CRYPTO

Coinbase Secures OCC Trust Charter and Launches x402 Foundation in Dual Regulatory Push

Coinbase received conditional approval from the Office of the Comptroller of the Currency on April 2 for a national bank trust charter, placing it alongside Ripple, BitGo, Circle, Fidelity Digital Assets and Paxos, each of which secured similar OCC approvals in December 2025. On the same day, Coinbase transferred governance of its x402 AI payments protocol to the Linux Foundation, drawing over 20 founding members including Google, Microsoft, Amazon Web Services, Visa, Mastercard and Stripe. The two announcements together represent the most structurally consequential 24-hour period in Coinbase’s regulatory history.

OCC Charter Targets Custody, Not Deposit-Taking

The approval, confirmed by chief legal officer Paul Grewal in an X post crediting OCC head Jonathan Gould, covers the entity designated Coinbase National Trust Company. Greg Tusar, co-CEO of Coinbase Institutional, was precise about scope: “This charter is about bringing federal regulatory uniformity to the custody and market infrastructure business we have been building for years.” Coinbase will not accept retail deposits and will not operate on a fractional reserve basis; its existing New York BitLicense and state trust charter remain in place. The OCC process ran for six months before conditional approval was granted, and final operational status depends on Coinbase satisfying specified regulatory conditions, none of which have been publicly detailed.

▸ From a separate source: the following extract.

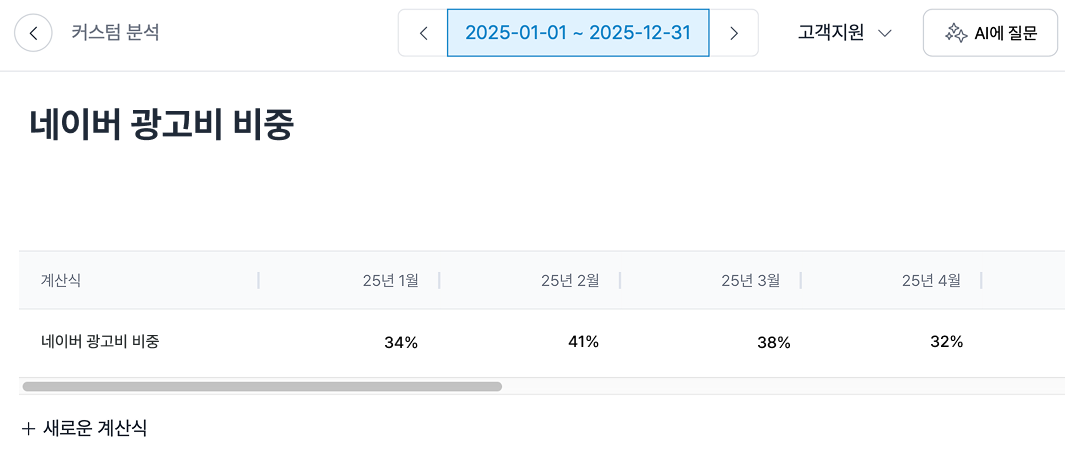This screenshot has height=459, width=1065.
Task: Open the 커스텀 분석 breadcrumb label
Action: (115, 33)
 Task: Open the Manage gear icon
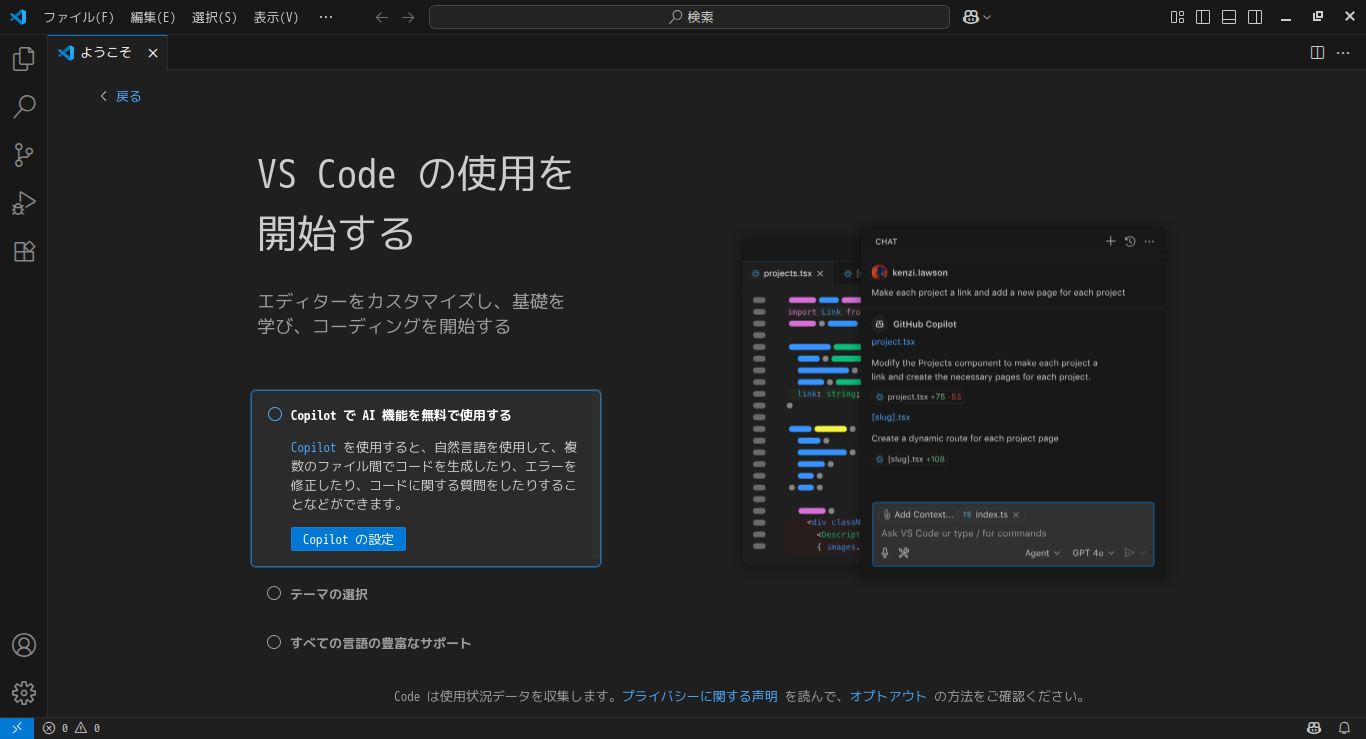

The practical benefit is jurisdictional consolidation. Firms operating on state-level licensing alone must maintain compliance across a fragmented set of requirements that differ materially by state. A federal trust charter provides a single supervisory relationship with the OCC, reducing that complexity for institutional custody clients who require consistent regulatory counterparty certainty. The conditional approval moves Coinbase closer to operating as a federally regulated crypto custodian, pending compliance review.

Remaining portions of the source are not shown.